What is being asked
Where a record contains an image, leave the image out and print the rest exactly.

Working data
━━━━━━━━━━

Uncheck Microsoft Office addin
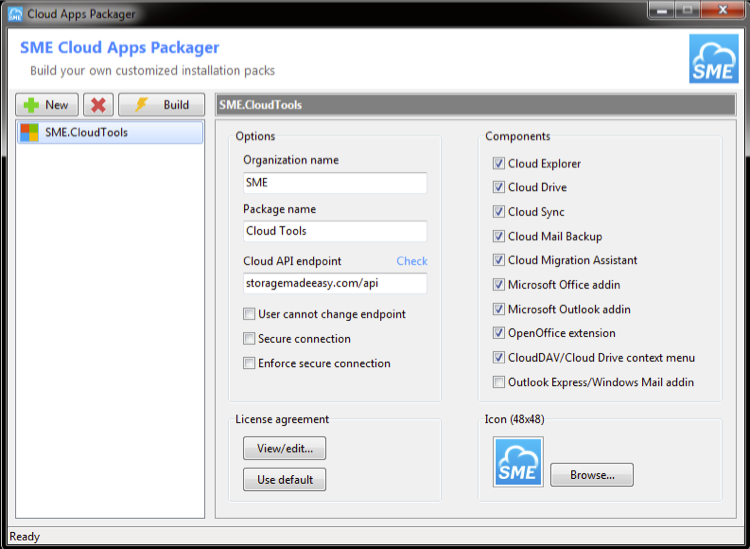Screen dimensions: 750x549 (499, 285)
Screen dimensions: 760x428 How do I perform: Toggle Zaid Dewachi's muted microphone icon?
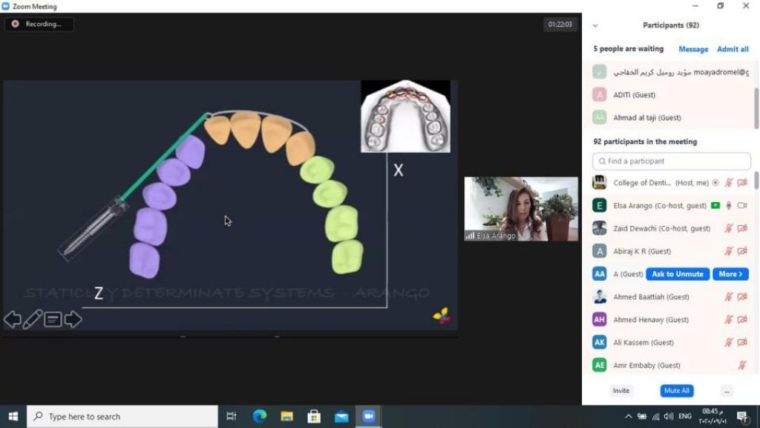coord(730,228)
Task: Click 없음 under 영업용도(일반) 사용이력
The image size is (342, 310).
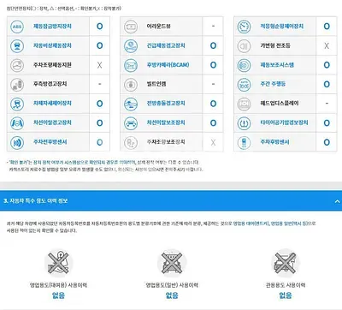Action: (172, 295)
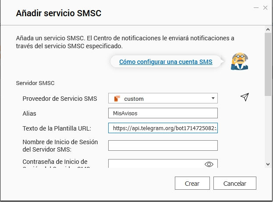
Task: Click the Servidor SMSC section heading
Action: [x=35, y=83]
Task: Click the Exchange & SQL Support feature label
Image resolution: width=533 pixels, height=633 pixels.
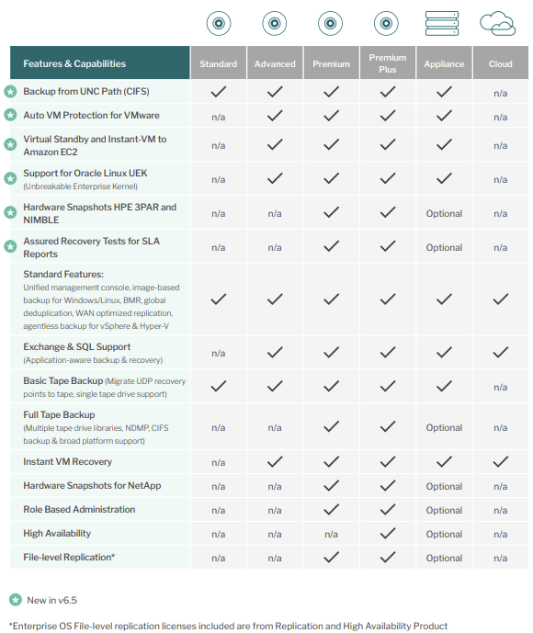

━━━━━━━━━━

Solution to this exercise
Uncheck Microsoft Office addin
Screen dimensions: 750x549 (499, 285)
Screen dimensions: 760x428 How do I perform: Toggle Zaid Dewachi's muted microphone icon?
coord(730,228)
Task: Click 없음 under 영업용도(일반) 사용이력
The image size is (342, 310).
Action: (172, 295)
Task: Click the Servidor SMSC section heading
Action: [x=35, y=83]
Task: Click the Exchange & SQL Support feature label
Image resolution: width=533 pixels, height=633 pixels.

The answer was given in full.